I think the worst state of the nation is to throw the [words] fanatic and Papist at one another’s heads. The Church of England have so well vindicated themselves from Popery that I hope we shall show ourselves not the men we are represented to ruin the Church, and ruin monarchy. I know not what religion does here; that is for the pulpit.
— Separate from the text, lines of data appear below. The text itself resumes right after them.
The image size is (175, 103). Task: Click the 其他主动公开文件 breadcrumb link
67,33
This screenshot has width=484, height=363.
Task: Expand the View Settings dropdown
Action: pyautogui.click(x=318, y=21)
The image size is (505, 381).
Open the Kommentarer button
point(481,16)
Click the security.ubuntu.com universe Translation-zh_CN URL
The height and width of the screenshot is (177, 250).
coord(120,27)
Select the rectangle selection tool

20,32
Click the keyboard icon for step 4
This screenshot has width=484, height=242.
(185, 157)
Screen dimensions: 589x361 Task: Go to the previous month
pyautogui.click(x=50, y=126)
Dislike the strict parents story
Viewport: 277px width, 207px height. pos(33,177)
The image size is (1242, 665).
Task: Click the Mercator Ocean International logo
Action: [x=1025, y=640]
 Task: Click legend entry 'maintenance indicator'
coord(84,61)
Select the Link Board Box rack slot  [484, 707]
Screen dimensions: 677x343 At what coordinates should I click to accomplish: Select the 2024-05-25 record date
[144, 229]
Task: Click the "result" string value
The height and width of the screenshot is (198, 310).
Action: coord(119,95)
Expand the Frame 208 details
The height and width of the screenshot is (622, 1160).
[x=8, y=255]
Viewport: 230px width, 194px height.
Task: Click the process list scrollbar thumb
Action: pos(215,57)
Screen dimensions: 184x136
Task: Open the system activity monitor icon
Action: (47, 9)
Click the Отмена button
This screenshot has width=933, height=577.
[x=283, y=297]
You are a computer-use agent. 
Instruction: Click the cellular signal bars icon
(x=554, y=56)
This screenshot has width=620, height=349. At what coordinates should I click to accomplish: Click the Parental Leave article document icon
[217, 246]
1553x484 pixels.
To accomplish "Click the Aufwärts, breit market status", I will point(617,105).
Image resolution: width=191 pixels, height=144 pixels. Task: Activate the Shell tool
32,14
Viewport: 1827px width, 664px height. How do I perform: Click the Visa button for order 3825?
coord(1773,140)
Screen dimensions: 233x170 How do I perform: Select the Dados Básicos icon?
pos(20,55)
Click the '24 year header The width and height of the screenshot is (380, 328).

He acted as teller for recommitting the bill to restore corporations in order to save the disabling clause. ‘I cannot let so useful a clause be lost’, he said, and sought to make it more acceptable by applying it only to mayors and recorders, but in vain.5

In the next Parliament Howe continued to attack those politicians who had been identified with James II, but in 1692 he was dismissed from office and became as violent a Tory as he had been a Whig. Returned to favour under Queen Anne he was again dismissed from office on the Hanoverian succession. He died on 11 June 1722, and was buried at Stowell. His son represented Gloucester and Wiltshire under the first two Hanoverians as a Tory until 1735, when he became a supporter of Walpole, and was created Baron Chedworth in 1741.6

Ref Volumes: 1660-1690

Author: Basil Duke Henning

Notes

  • 1. DNB; Vis. England and Wales Notes ed. Crisp, xiii. 103.
  • 2. Luttrell, ii. 390; Cal. Treas. Bks. xvii. 424; HMC Cowper, ii. 430; HMC Var. viii. 34.
  • 3. Poems on Affairs of State ed. Ellis, ii. 123; iii. 309; VCH Glos. viii. 176; Macaulay, Hist. 1334; Grey, ix. 4, 24, 37, 112, 138-9, 165, 183, 187, 188.
  • 4. Grey, ix. 198, 276-7, 279-80, 282, 287, 349, 352, 362; Macaulay, 1674-5; IHR Bull. xlix. 250, 259; CJ, x. 168; R. Morrice, Entering Bk. 2, p. 590.
  • 5. Grey, ix. 415-16, 462, 484, 516; CJ, x. 329.
  • 6. Browning, Danby, i. 497; Hist. Reg. Chron. vii. 30.